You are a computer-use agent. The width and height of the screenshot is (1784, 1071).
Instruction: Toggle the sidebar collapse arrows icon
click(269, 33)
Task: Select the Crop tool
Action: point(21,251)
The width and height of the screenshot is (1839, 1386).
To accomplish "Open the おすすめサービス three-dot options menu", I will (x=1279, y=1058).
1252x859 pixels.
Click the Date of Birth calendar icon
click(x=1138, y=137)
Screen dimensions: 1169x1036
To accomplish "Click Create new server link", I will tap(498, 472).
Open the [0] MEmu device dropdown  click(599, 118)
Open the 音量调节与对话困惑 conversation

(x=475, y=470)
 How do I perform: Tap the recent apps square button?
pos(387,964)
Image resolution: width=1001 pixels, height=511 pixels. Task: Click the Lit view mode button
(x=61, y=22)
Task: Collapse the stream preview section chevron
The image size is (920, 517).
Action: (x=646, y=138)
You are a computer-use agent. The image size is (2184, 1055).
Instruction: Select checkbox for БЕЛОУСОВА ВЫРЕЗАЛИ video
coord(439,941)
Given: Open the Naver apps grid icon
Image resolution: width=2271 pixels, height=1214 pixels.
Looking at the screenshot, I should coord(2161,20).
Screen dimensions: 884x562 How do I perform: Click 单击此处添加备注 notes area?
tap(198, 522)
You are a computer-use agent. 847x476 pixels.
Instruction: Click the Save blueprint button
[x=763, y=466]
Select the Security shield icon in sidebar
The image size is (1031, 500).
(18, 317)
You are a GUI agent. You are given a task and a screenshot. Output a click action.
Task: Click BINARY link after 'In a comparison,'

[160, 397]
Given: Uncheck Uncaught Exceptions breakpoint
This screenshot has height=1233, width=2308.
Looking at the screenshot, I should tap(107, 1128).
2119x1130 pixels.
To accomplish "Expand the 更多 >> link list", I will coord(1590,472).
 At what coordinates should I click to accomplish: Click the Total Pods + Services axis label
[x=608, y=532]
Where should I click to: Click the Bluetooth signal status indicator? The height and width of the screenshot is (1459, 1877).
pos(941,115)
____
What you will do
Would you print each line of the listing again, unaltered?

Exercise output
You are a computer-use agent. The width and height of the screenshot is (1784, 1071).
Instruction: Toggle the sidebar collapse arrows icon
click(269, 33)
Task: Select the Crop tool
Action: point(21,251)
The width and height of the screenshot is (1839, 1386).
To accomplish "Open the おすすめサービス three-dot options menu", I will (x=1279, y=1058).
1252x859 pixels.
Click the Date of Birth calendar icon
click(x=1138, y=137)
Screen dimensions: 1169x1036
To accomplish "Click Create new server link", I will tap(498, 472).
Open the [0] MEmu device dropdown  click(599, 118)
Open the 音量调节与对话困惑 conversation

(x=475, y=470)
 How do I perform: Tap the recent apps square button?
pos(387,964)
Image resolution: width=1001 pixels, height=511 pixels. Task: Click the Lit view mode button
(x=61, y=22)
Task: Collapse the stream preview section chevron
The image size is (920, 517).
Action: (x=646, y=138)
You are a computer-use agent. The image size is (2184, 1055).
Instruction: Select checkbox for БЕЛОУСОВА ВЫРЕЗАЛИ video
coord(439,941)
Given: Open the Naver apps grid icon
Image resolution: width=2271 pixels, height=1214 pixels.
Looking at the screenshot, I should coord(2161,20).
Screen dimensions: 884x562 How do I perform: Click 单击此处添加备注 notes area?
tap(198, 522)
You are a computer-use agent. 847x476 pixels.
Instruction: Click the Save blueprint button
[x=763, y=466]
Select the Security shield icon in sidebar
The image size is (1031, 500).
(18, 317)
You are a GUI agent. You are given a task and a screenshot. Output a click action.
Task: Click BINARY link after 'In a comparison,'

[160, 397]
Given: Uncheck Uncaught Exceptions breakpoint
This screenshot has height=1233, width=2308.
Looking at the screenshot, I should tap(107, 1128).
2119x1130 pixels.
To accomplish "Expand the 更多 >> link list", I will coord(1590,472).
 At what coordinates should I click to accomplish: Click the Total Pods + Services axis label
[x=608, y=532]
Where should I click to: Click the Bluetooth signal status indicator? The height and width of the screenshot is (1459, 1877).
pos(941,115)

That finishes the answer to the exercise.